## Stated problem
In the material, replace "breadcrumb link" with "navigation link" in the stretch from the line containing "Click the Hot badge on 热门模板" through the line containing "Action: (x=281, y=168)", and give that stretch again with everything else unchanged. Leave out the pictures.

## Record set
──────

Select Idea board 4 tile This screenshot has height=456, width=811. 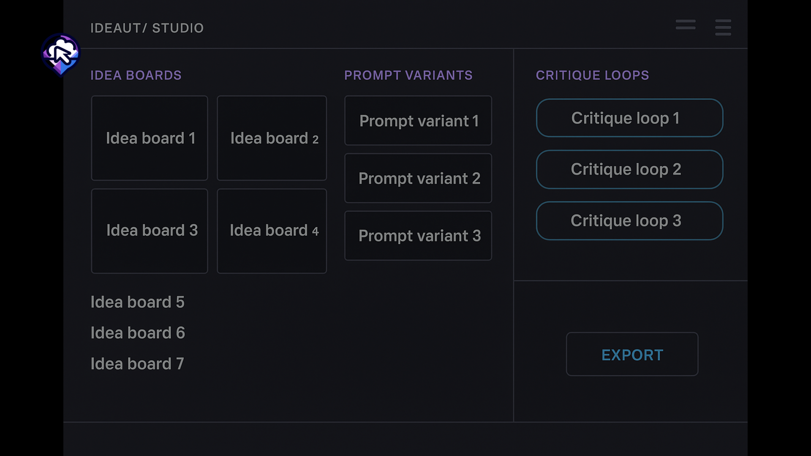point(272,231)
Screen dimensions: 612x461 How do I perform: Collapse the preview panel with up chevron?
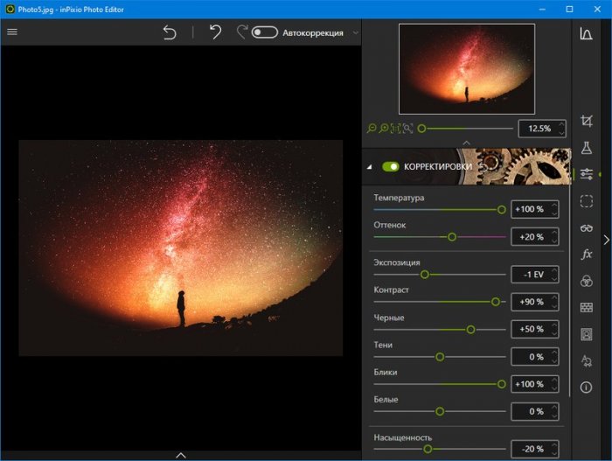[x=466, y=142]
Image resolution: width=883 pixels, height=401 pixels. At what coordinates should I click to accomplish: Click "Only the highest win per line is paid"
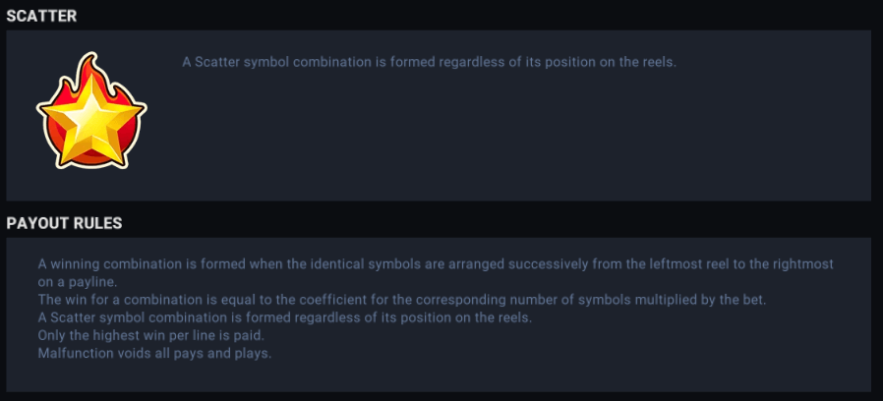coord(150,334)
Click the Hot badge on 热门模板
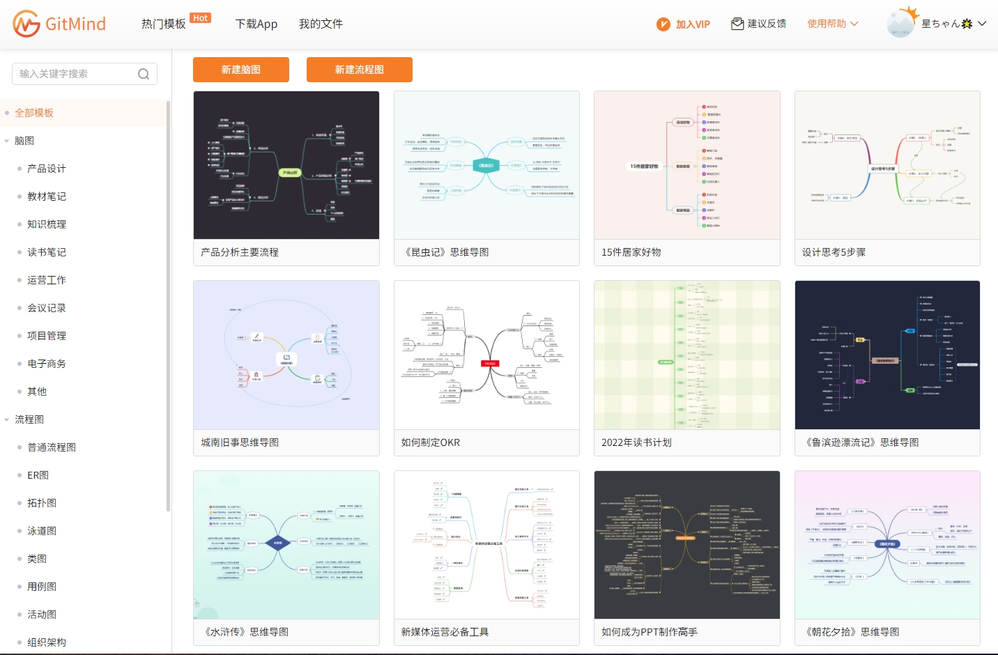The image size is (998, 655). (x=201, y=17)
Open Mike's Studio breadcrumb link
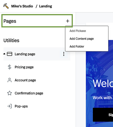The image size is (113, 127). pyautogui.click(x=22, y=6)
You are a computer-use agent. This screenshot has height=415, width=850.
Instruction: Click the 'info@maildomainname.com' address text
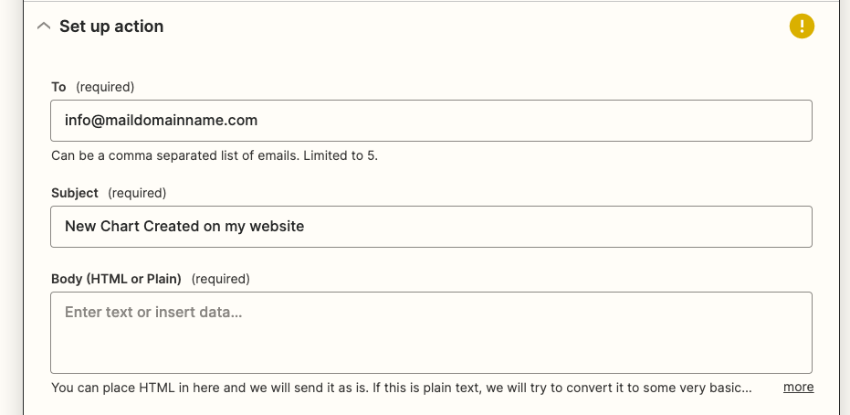(161, 120)
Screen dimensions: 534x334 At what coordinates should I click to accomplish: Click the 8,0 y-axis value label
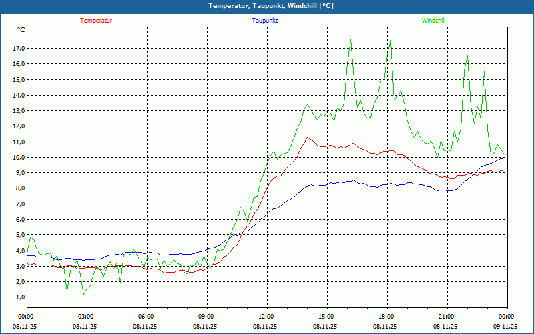[x=20, y=188]
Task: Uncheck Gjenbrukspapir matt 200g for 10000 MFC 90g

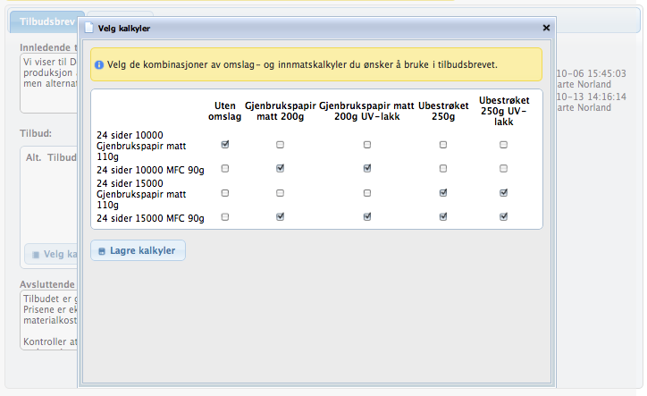Action: (x=281, y=168)
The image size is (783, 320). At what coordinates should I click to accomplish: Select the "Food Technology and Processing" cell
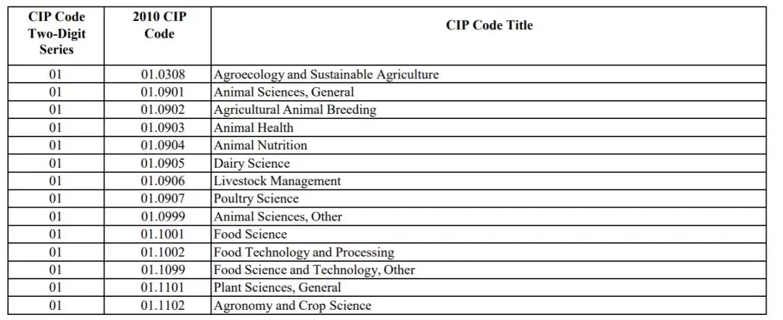point(304,252)
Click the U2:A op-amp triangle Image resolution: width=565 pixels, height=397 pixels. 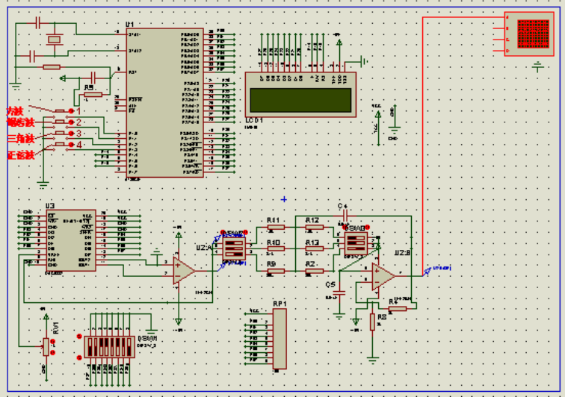click(182, 270)
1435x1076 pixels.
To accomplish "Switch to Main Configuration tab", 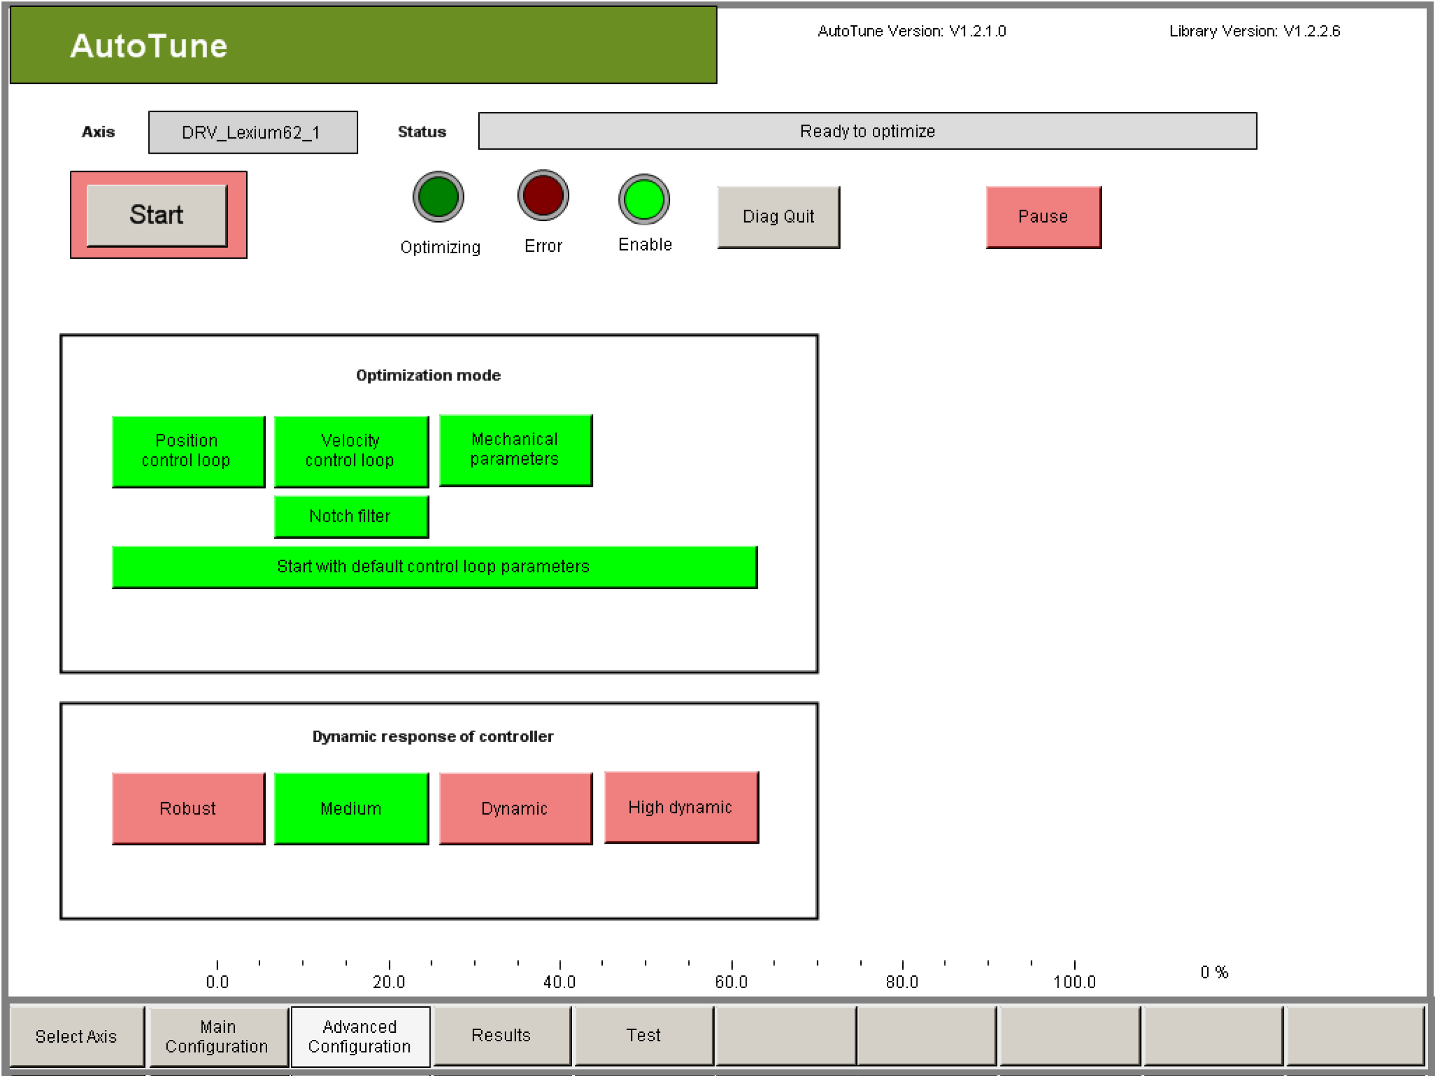I will [x=218, y=1036].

──────

## Solution for this exercise
Click the Hot badge on 热门模板
The image size is (998, 655). (x=201, y=17)
Open Mike's Studio navigation link
The image size is (113, 127). pyautogui.click(x=22, y=6)
You are a computer-use agent. This screenshot has height=415, width=850.
Instruction: Click the 'info@maildomainname.com' address text
(161, 120)
Screen dimensions: 534x334 At what coordinates should I click to accomplish: Click the 8,0 y-axis value label
[x=20, y=188]
Task: Uncheck Gjenbrukspapir matt 200g for 10000 MFC 90g

Action: (x=281, y=168)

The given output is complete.